■ TAREAS
**1.** Enumera los términos del relato del carnaval que designan un establecimiento de ocio nocturno.
**2.** Reanuda el relato del carnaval tras su última oración.

■ PASAJE MOSTRADO
Aquel fin de semana de carnaval, mientras aguardaba cola junto a mis amigos en la puerta del local, me fijé en que el portero no era el de siempre, el que nos conocía. Así que uno de los vigilantes, al verme, se dirigió hacia mí y me dijo:
“Chaval, no puedes pasar. Hace rato que te estoy observando y por tu manera de caminar, veo que llevas un buen colocón. Más te vale irte a la cama que venir aquí a dar problemas”.
Mis amigos intentaron convencer al hombre de que yo no tomaba alcohol y de que mi forma de caminar, aunque pareciera rara, era esa. Esa noche no pudimos entrar en la discoteca, así que acabamos en un bar musical de la zona, hasta altas horas de la madrugada.

■ MATERIAL PROPORCIONADO
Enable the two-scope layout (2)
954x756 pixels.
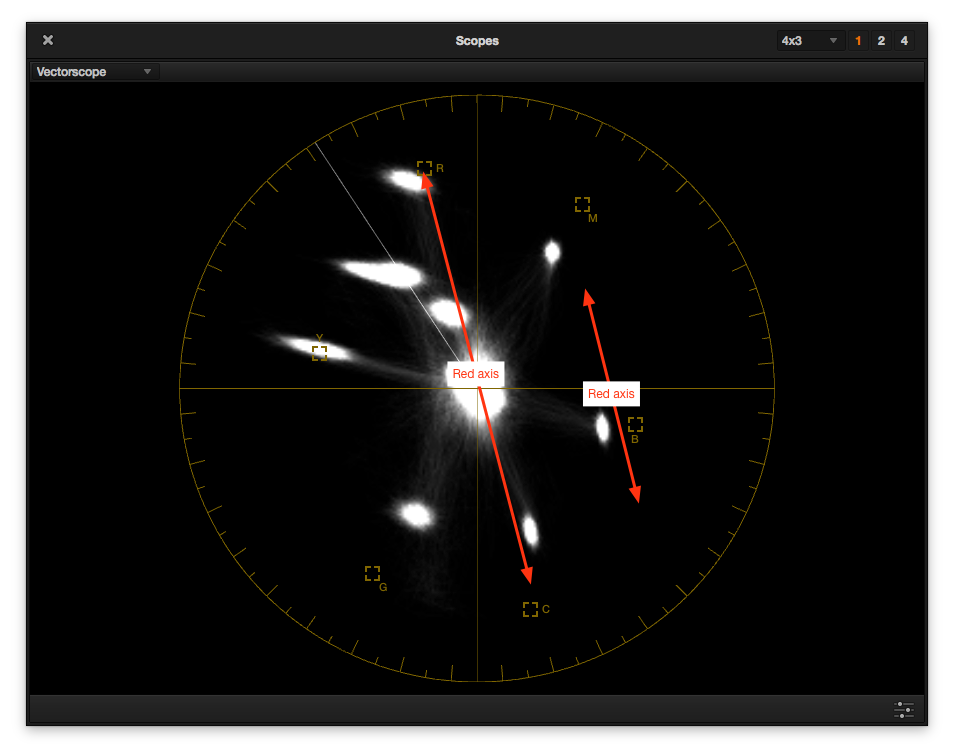point(881,41)

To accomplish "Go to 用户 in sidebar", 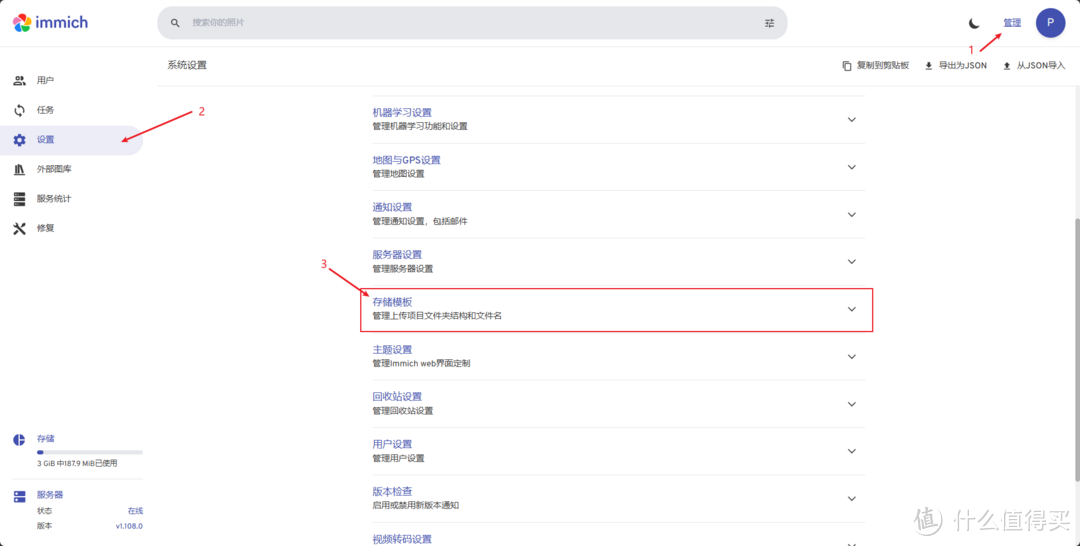I will 45,81.
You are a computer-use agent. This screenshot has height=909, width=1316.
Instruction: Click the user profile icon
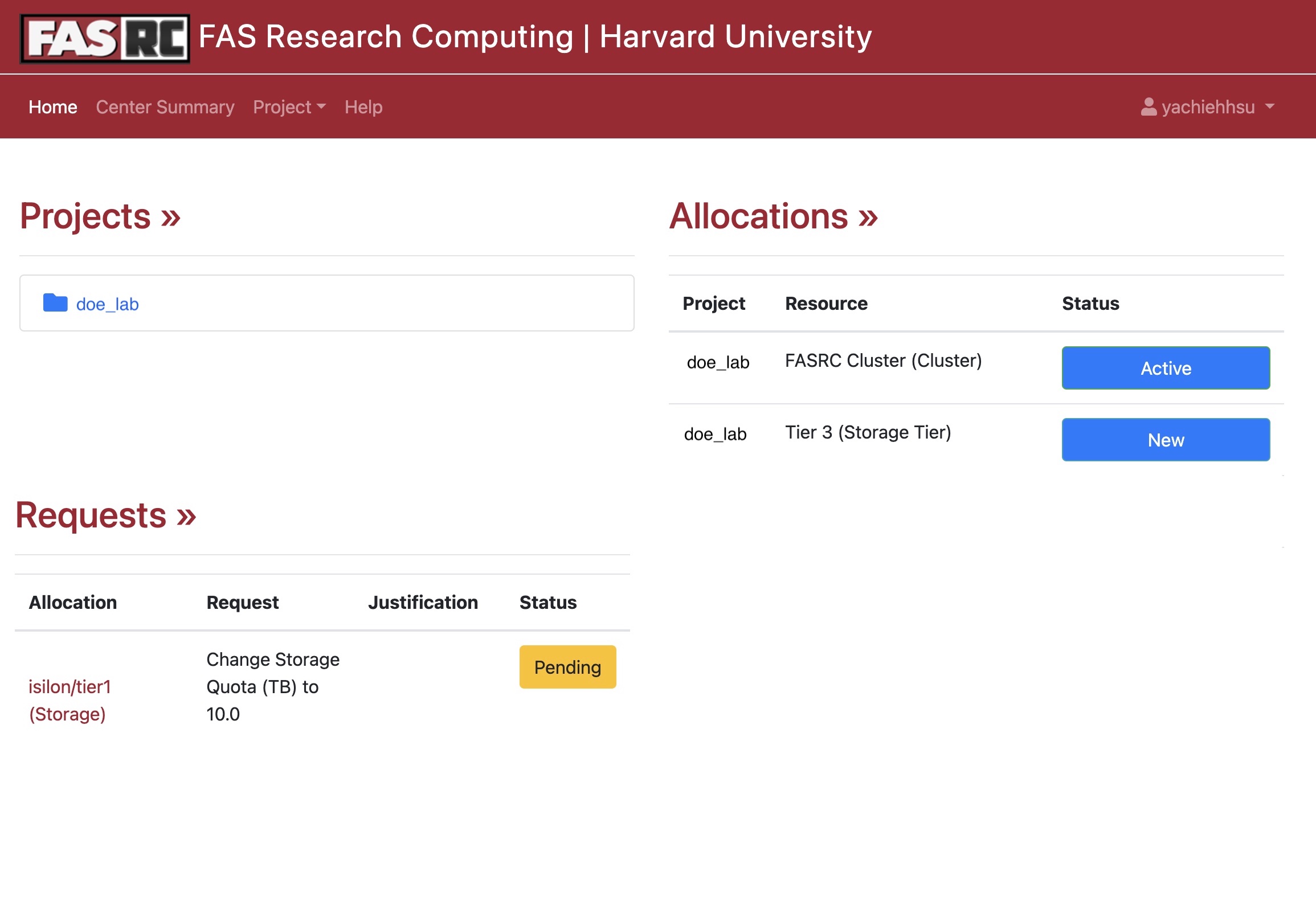click(1149, 107)
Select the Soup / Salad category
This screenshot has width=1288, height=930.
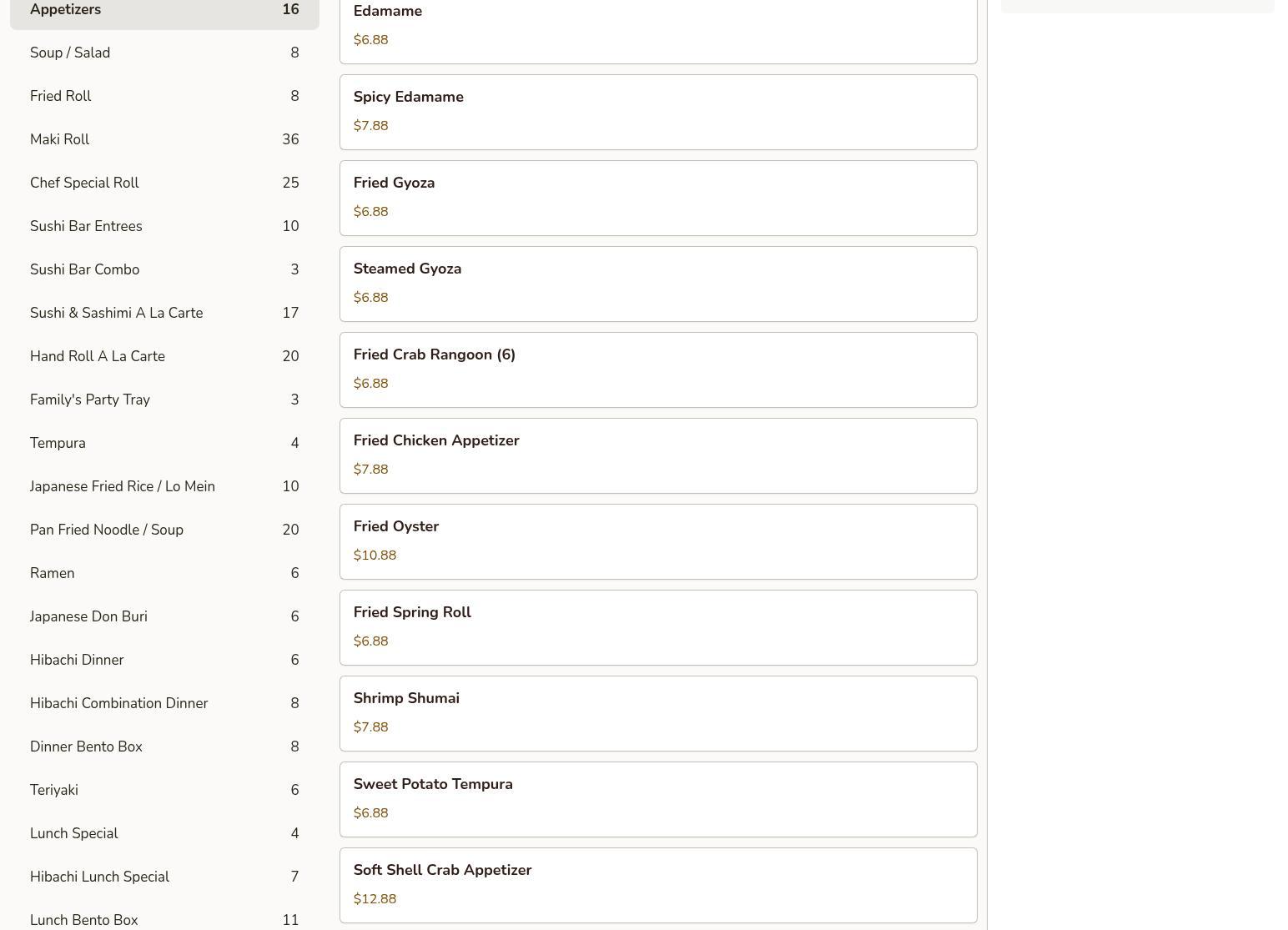pyautogui.click(x=164, y=53)
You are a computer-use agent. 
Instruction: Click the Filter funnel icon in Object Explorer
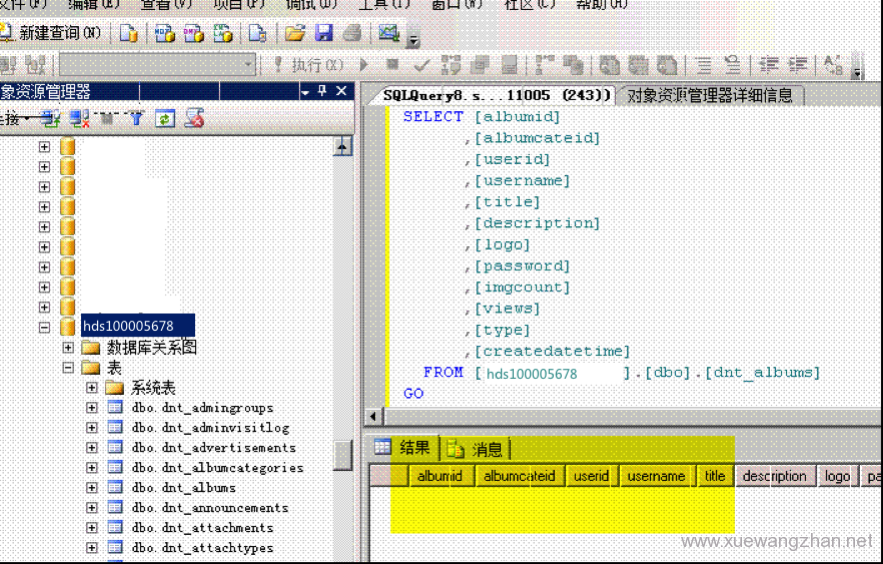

■ TUS RESPUESTAS
**1.** local, discoteca, bar musical

**2.**
Con el paso del tiempo, me percaté de que, además de no poder mantener mis pasos de forma constante, sufría también de una gran inseguridad al caminar. Cuatro meses más tarde, en una visita al hospital junto a mi padre, aquejado también del mismo problema, el neurólogo se dirigió a nosotros con estas palabras:
“Señores, las analíticas, resonancias y demás pruebas realizadas, confirman que sufren Ustedes de una patología muy rara llamada ATAXIA CEREBELOSA HEREDITARIA, tipo 3 ( SCA3 ). Es una enfermedad degenerativa del cerebelo que puede afectar al equilibrio, al habla, a la vista, a la deglución, al ir al baño, además de ir mermando la musculatura en general, provocando frecuentes caídas. Es un proceso lento e irreversible. Llegado el momento, deberán desplazarse en silla de ruedas y depender de otra persona para realizar las actividades básicas del día a día. Esperemos que la medicina encuentre algún día un fármaco que pueda paliar o curar este mal. Al chico, al haberlo cogido más joven, la evolución de la enfermedad será más rápida. A Usted, los años harán que la afección avance más despacio, pero sin detenerse …”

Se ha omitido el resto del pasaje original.